In Tamborine, Chris Rock‘s first standup special in a decade, we first see him from behind, lost in backstage chatter, as Thundercat’s “Them Changes” plays. It’s a simple opening, but the song choice is a revelatory one.
The Chris Rock of 2018 has gone through some changes, and he uses Tamborine as a medium for atonement. But he builds up to it. First, he jumps into more comfortable territory: “You would think that cops would occasionally shoot a white kid just to make it look good.” Rock hasn’t had a special since 2008’s Kill the Messenger, so he’s had a decade of police violence and unrest to consider, but his approach to race is now weighted by fatherhood.
“People come up and lie to children about the future,” he says about his daughter’s high school orientation, before pivoting to a bit about why kids need bullying. He draws a line to the broader issue of our current president: “We got rid of bullies, a real bully showed up, and nobody knew how to handle him.”
He considers religion in his life and the paradox of religious extremism, but the special finds more resonance when Rock starts talking about relationships, which has always been one of his strong points.
He elucidates on the special’s title and posits that sometimes you have to play the tambourine in the relationship to keep things running smoothly. He muses on his porn addiction and how too much can cause “sexual autism,” but doesn’t appear to blame that for his infidelity. In his 1996 HBO special Bring the Pain, Rock delivered a gilded bit about cheating. Twenty-plus years later, he doesn’t seem surprised that he cheated, but there’s more introspection in this new bit.
“I was not a good husband,” he says, before revealing he cheated with three women while he was on the road. “When guys cheat, it’s like we want something new,” he says. “Then you know what happens? Your woman finds out, and now she’s new. She’s never the same again. So now you have new, but you have bad new.”
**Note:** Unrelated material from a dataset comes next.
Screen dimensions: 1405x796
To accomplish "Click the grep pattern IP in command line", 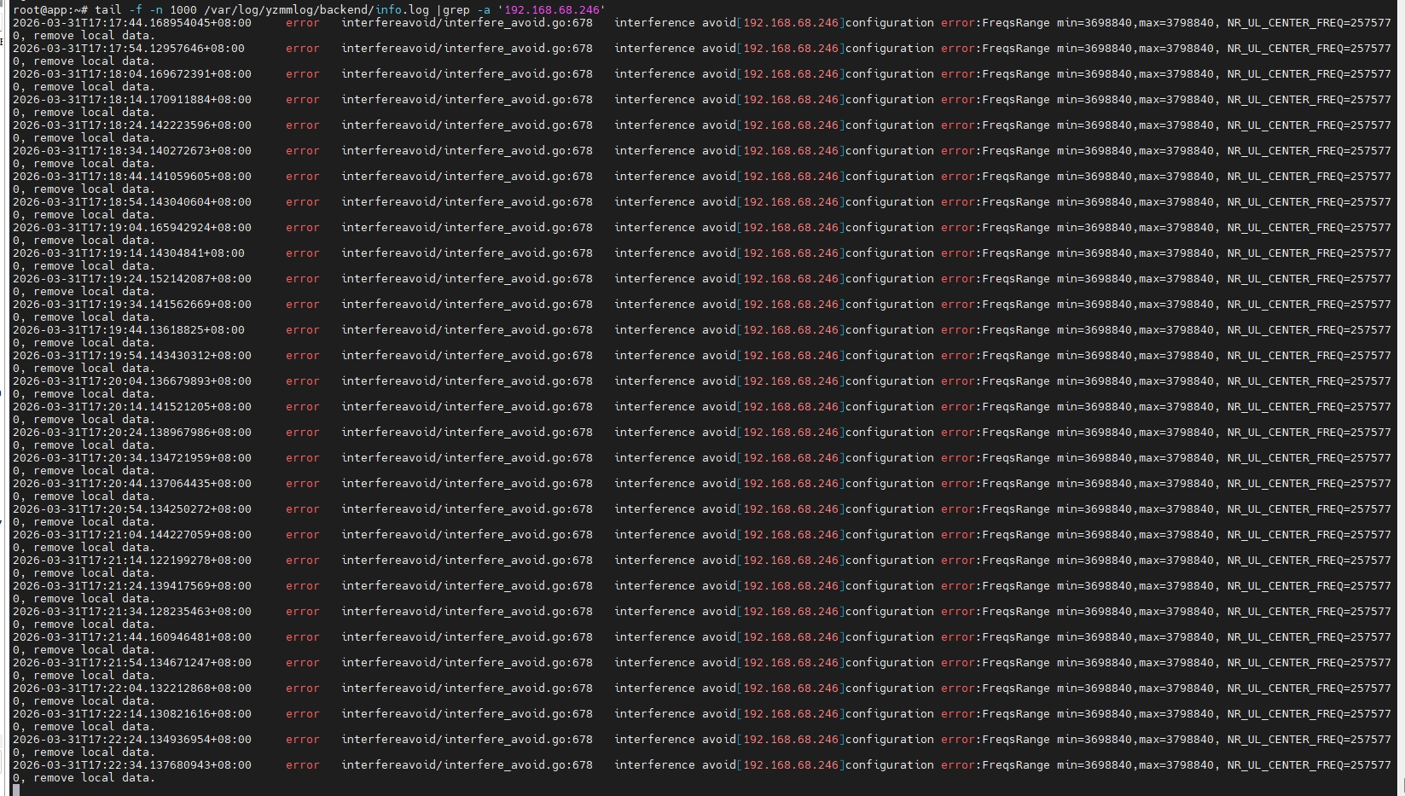I will tap(551, 9).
He relates the humiliating experience of custody hearings and family court, and how it eventually made him realize he “made it.” This is Rock in extreme close-up, in a more intimate venue than stadiums of the past. It’s not necessarily an apology special, and not all his insights hit, but he is subtly offering advice so people don’t fuck up like he did. He didn’t play the tambourine, but maybe someone else can. (The Chris Rock of 2018 is also on Tinder.) However, he also makes sure to keep the insights comedic and not fall into motivational speaking.